Just as we were starting to recover, Boris has delivered a new and unnecessary blow
Derek Jones is CEO of luxury travel operator Kuoni
In his statement yesterday, Boris Johnson once again called on all of us to take additional steps to protect the most vulnerable in our society whilst recognising the huge sacrifices that have already been made to contain the spread of Covid-19.
All that is, except one.
As we gathered with our friends and families this summer on the chilly pavements outside anonymous chain restaurants - eating out and helping out for Rishi - conversations inevitably turned to the one big sacrifice that so many of us were making – our overseas summer holiday. How strange then, that giving up such an important and precious event in our annual calendar has received such little acknowledgement.
The travel industry, already on its knees following the ban on all overseas travel in April and the haphazard, last minute implementation of quarantine throughout the summer, is now bracing itself for at least another six months of restricted movement.
Faced with the one-two punch of refunding existing bookings while new bookings were grinding to a halt, travel businesses have been left reeling. Every new step to limit the viral infection rate has seen the opportunity to holiday abroad disappear further into the horizon.
For far too many previously successful companies, the cash has run out and tens of thousands of jobs have already been lost; and with the end of furlough looming and a long, vacationless winter ahead, many more are set to follow. Only decisive government intervention and sector specific support will save them now.

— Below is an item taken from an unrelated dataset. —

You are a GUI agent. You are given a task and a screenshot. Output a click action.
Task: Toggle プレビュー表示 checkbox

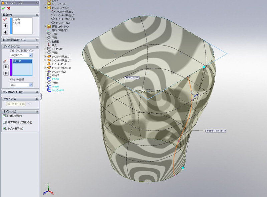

Travel will of course recover and, when the opportunity returns, those like us that have the backing and wherewithal to survive will see a huge surge in demand as people are released from the shackles of lockdown, but as Boris Johnson made clear in his speech yesterday, the time for that is not now.
For now, we need to double down and hibernate our business. We need to plan for the future - for the day when we can all travel freely again - and the catalyst for that will be the same as the one that frees us from domestic restrictions; an extensive testing programme followed by the deployment of a vaccine.
In parallel with the evolution and implementation of a nationwide testing programme, we need to use the next three months to accelerate the introduction of testing for all UK arrivals. However well-intentioned the use of quarantine may have been, there is no escaping the fact that it kills travel.
Worse still, the use of Foreign Office advice to manage movement during a pandemic is at best inappropriate and at worst may do lasting damage to the credibility of a system that has served travellers well for over half a century.
Winter is almost upon us, the days are getting shorter, the evenings cooler and the sacrifices greater. We all need something to look forward to, an extra incentive to knuckle down and to do what’s needed. What better than the promise of a real holiday next summer?
It’s time to stop pretending that our overseas holidays don’t matter when they matter more than ever. With ambition and determination we can implement a two-stage testing process for all arrivals before the winter’s out, and come January, when Christmas is done, we can all start planning and booking our summer holidays with confidence.